A failed experiment of compressing weights inside a neural network

In neural networks there seem to be a lot of weights to express what we want. So I thought of implementing the most basic feature, namely matrix multiplication, in a compressed version. So instead of just multiply two matrixes we compress the weight matrix and multiply this. I used wavelet decomposition with a threshold. My approach was successful in making the weight matrix 75% zeros during training.

I used something like:

coeffs = ptwt.wavedec(w_flat, "haar", mode="zero")
coeffs_thresh = tuple(
                torch.where(torch.abs(c) < threshold, torch.zeros_like(c), c)
                for c in coeffs
            )
w_compressed = ptwt.waverec(coeffs_thresh, "haar")
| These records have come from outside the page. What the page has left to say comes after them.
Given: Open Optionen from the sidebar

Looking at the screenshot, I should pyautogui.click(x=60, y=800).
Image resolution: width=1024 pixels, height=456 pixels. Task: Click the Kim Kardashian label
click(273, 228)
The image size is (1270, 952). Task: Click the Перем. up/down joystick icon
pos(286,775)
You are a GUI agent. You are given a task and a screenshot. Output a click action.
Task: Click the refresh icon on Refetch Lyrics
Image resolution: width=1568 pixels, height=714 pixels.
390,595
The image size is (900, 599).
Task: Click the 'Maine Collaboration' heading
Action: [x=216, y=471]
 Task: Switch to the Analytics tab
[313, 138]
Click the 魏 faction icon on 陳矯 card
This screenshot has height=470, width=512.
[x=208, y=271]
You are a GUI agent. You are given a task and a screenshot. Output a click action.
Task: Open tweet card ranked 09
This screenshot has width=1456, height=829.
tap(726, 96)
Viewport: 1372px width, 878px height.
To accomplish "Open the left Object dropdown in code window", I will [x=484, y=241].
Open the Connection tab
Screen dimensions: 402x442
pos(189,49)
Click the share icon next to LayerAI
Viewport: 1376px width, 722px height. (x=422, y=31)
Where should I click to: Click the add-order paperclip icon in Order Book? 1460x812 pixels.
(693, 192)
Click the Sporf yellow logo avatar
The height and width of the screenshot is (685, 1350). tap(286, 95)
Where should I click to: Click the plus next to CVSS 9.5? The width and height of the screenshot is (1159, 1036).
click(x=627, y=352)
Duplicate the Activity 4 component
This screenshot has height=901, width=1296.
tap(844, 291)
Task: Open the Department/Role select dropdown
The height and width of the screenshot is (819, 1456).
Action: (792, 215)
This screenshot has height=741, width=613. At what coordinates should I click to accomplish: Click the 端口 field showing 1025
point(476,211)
While the network was the following:

class NetFC(nn.Module):
    def __init__(self):
        super(NetFC2, self).__init__()
        self.fc1 = CompressedLinear(784, 128, zero_fraction=0.75)
        self.fc2 = CompressedLinear(128, 64, zero_fraction=0.75)
        self.fc3 = CompressedLinear(64, 10, zero_fraction=0.75)

    def forward(self, x):
        x = x.view(-1, 784)
        x = self.fc1(x)
        x = F.relu(x)
        x = self.fc2(x)
        x = F.relu(x)
        x = self.fc3(x)
        return x

This network has around 100k parameters from which 75k will be zero.

But the performance drop was too high. I could only get my MNIST loss to 0.55 whilst a network using no compression but just less (25k) parameters easily reached 0.15.

So it was an interesting approach, but not successful.